Collected data:
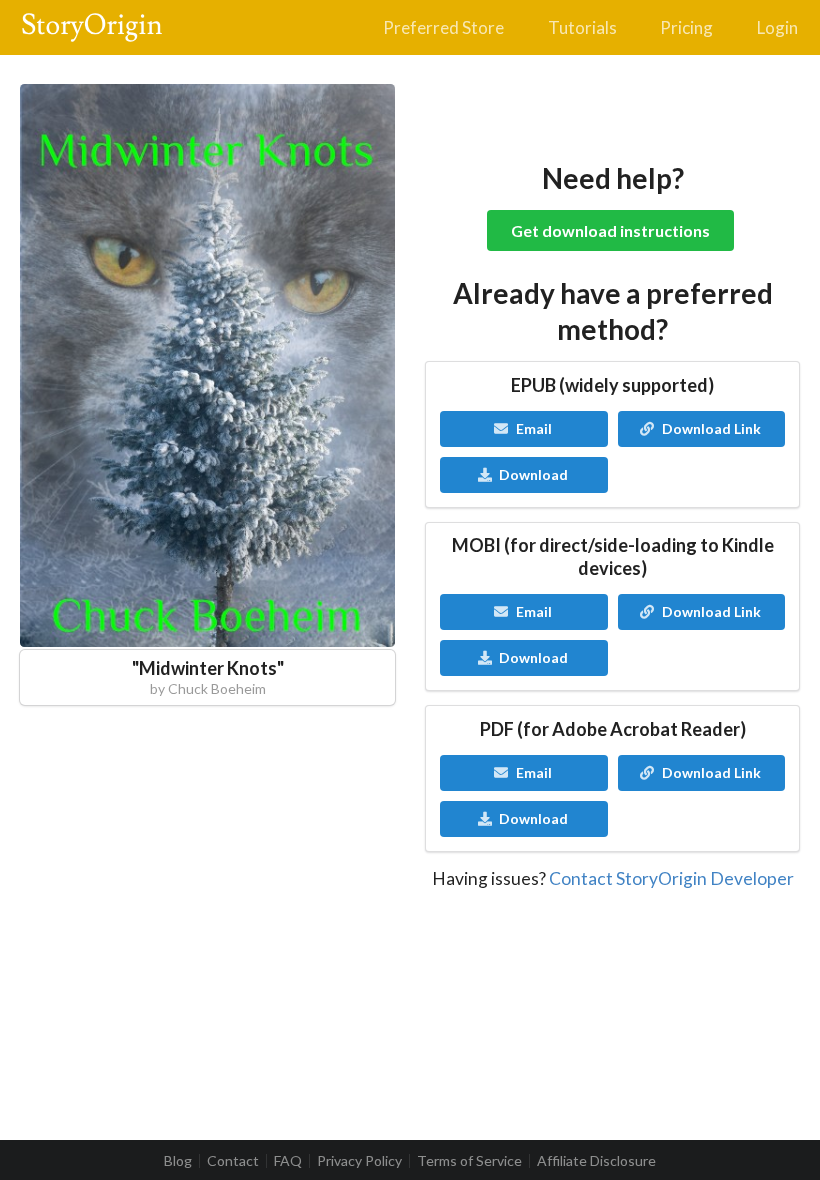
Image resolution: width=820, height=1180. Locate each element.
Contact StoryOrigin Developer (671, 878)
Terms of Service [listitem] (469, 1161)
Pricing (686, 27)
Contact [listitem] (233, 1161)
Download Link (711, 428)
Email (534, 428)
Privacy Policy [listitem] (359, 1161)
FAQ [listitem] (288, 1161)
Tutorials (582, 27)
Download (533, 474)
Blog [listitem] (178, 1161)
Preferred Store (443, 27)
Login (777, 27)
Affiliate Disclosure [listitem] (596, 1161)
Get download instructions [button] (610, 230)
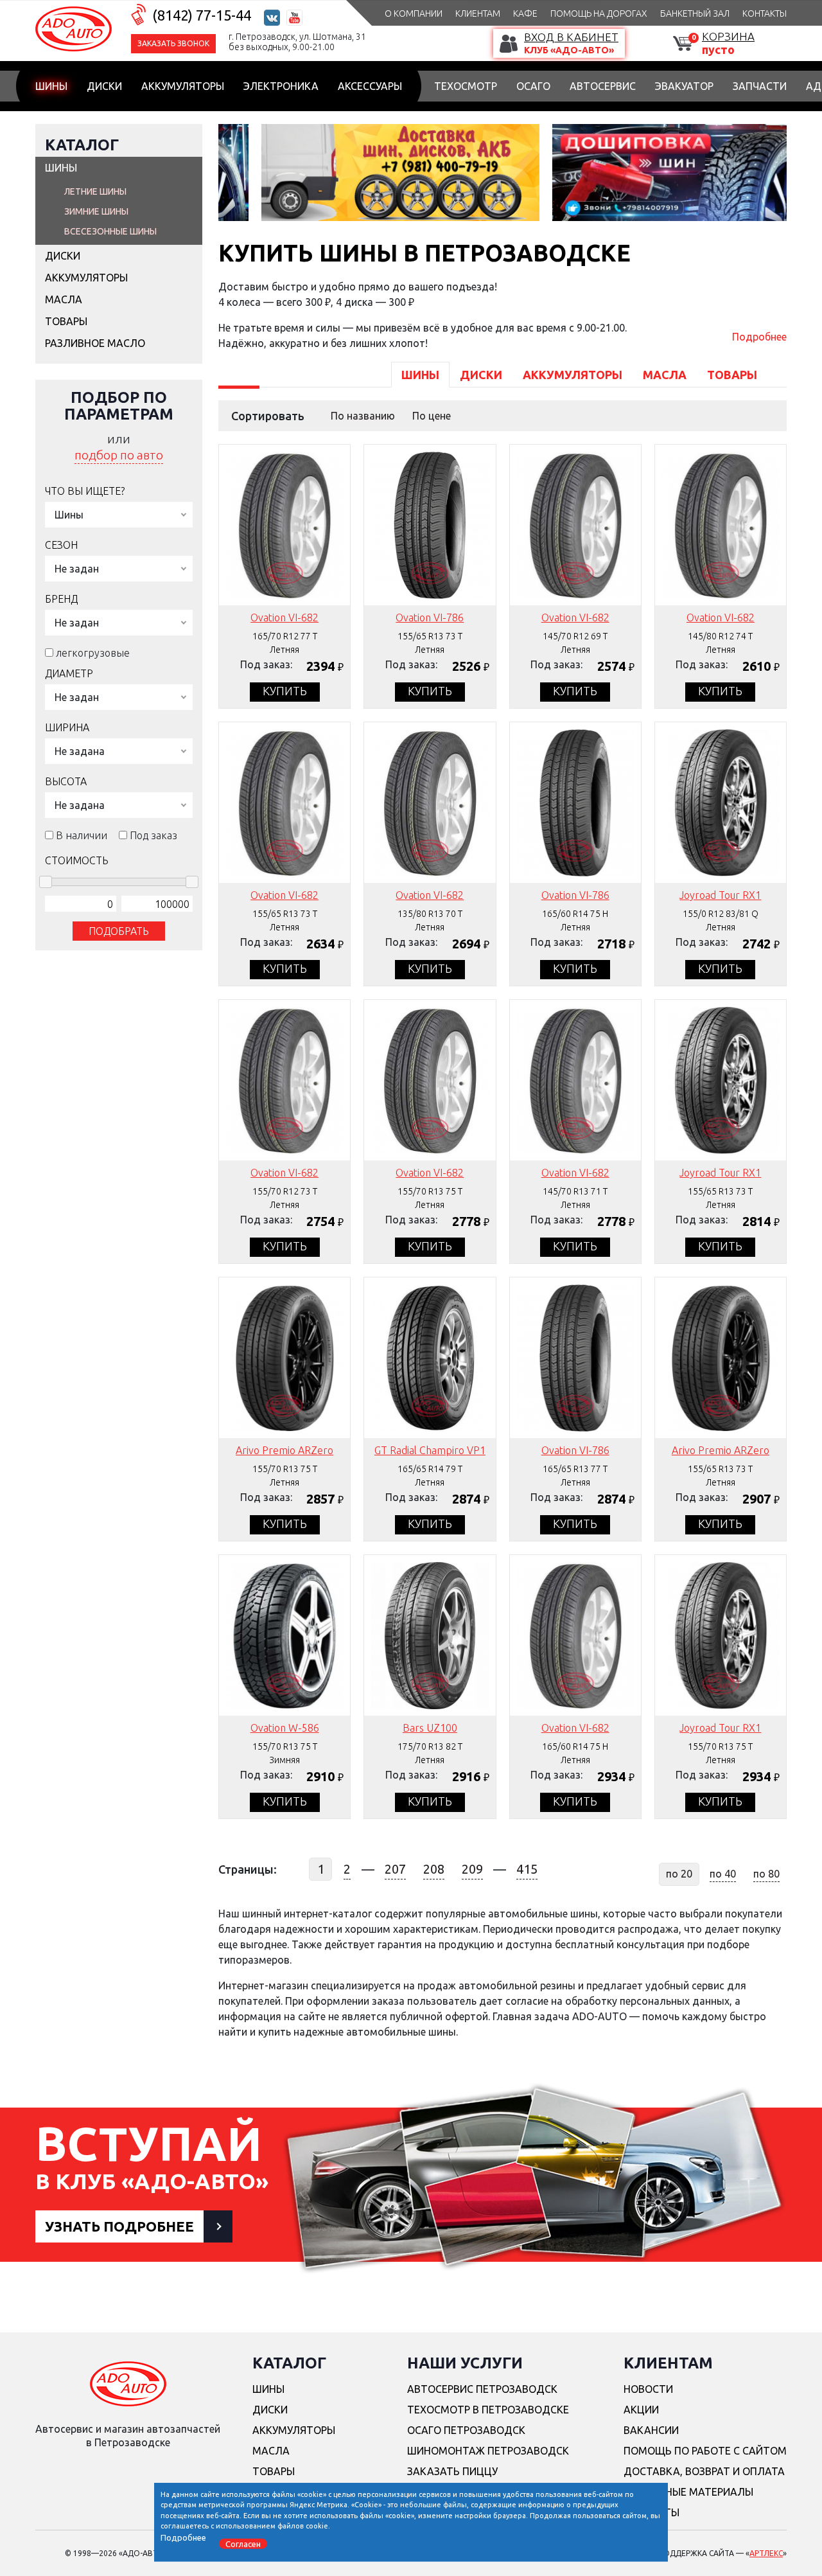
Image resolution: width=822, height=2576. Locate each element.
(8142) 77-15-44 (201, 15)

_TASK DIRECTIONS_
Output, exactly, all the records above; include no pictures.

_SOLUTION BELOW_
Image resolution: width=820, height=1180. Locate each element.
Contact StoryOrigin Developer (671, 878)
Terms of Service [listitem] (469, 1161)
Pricing (686, 27)
Contact [listitem] (233, 1161)
Download Link (711, 428)
Email (534, 428)
Privacy Policy [listitem] (359, 1161)
FAQ [listitem] (288, 1161)
Tutorials (582, 27)
Download (533, 474)
Blog [listitem] (178, 1161)
Preferred Store (443, 27)
Login (777, 27)
Affiliate Disclosure [listitem] (596, 1161)
Get download instructions [button] (610, 230)
Image resolution: width=822, height=2576. Locate each element.
(8142) 77-15-44 (201, 15)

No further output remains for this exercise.